Trecho do texto:
Tribunal dos Povos condena Bush no 2º Fórum Social Brasileiro

Se depender da vontade popular, o presidente norte-americano George W. Bush deve ser punido por crimes contra a humanidade. Foi o que deliberou o Tribunal dos Povos, em julgamento simbólico realizado nesta sexta-feira (21/04), em Recife (PE), durant

Liderado pelo Cebrapraz (Centro Brasileiro de Solidariedade aos Povos e Luta pela Paz), o encontro simulou um tribunal com todos seus rituais, incluindo promotor, advogado de defesa, testemunhas e júri popular. O juiz foi o sacerdote e sociólogo belga François Houtart, presidente do Fórum Mundial das Alternativas. Os Estados Unidos foram a julgamento em virtude de seus crimes de guerra, sobretudo após o retorno à presidência americana, em 2000, do Partido Republicano — a agremiação política mais conservadora e imperialista do mundo. No ano seguinte, usando como pretexto os atentados de 11 de setembro às torres gêmeas do World Trade Center, Bush engatou a falaciosa “política guerra preventiva”, iniciando uma escalada de terror contra povos não-alinhados ao país.

Linhas de dados:
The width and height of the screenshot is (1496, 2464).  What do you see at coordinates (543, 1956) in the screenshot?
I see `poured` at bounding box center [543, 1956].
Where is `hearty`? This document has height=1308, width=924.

Tarefas a fazer:
(1) Passe para o inglês esta frase do texto sobre o Tribunal dos Povos: "O juiz foi o sacerdote e sociólogo belga François Houtart, presidente do Fórum Mundial das Alternativas."
(2) Responda com base no texto sobre o Tribunal dos Povos:
(a) Que entidade liderou o encontro?
(b) Em que ano o Partido Republicano voltou à presidência americana?
(c) Que fato Bush usou como pretexto para a "política guerra preventiva"?
(3) Copie do texto sobre o Tribunal dos Povos tudo o que vai de "Liderado pelo Cebrapraz" até "não-alinhados ao país.", sem mudar nada.

Soluções propostas:
(1) The judge was the Belgian priest and sociologist François Houtart, president of the World Forum for Alternatives.

(2)
(a) O Cebrapraz (Centro Brasileiro de Solidariedade aos Povos e Luta pela Paz).
(b) Em 2000.
(c) Os atentados de 11 de setembro às torres gêmeas do World Trade Center.

(3)
Liderado pelo Cebrapraz (Centro Brasileiro de Solidariedade aos Povos e Luta pela Paz), o encontro simulou um tribunal com todos seus rituais, incluindo promotor, advogado de defesa, testemunhas e júri popular. O juiz foi o sacerdote e sociólogo belga François Houtart, presidente do Fórum Mundial das Alternativas. Os Estados Unidos foram a julgamento em virtude de seus crimes de guerra, sobretudo após o retorno à presidência americana, em 2000, do Partido Republicano — a agremiação política mais conservadora e imperialista do mundo. No ano seguinte, usando como pretexto os atentados de 11 de setembro às torres gêmeas do World Trade Center, Bush engatou a falaciosa “política guerra preventiva”, iniciando uma escalada de terror contra povos não-alinhados ao país.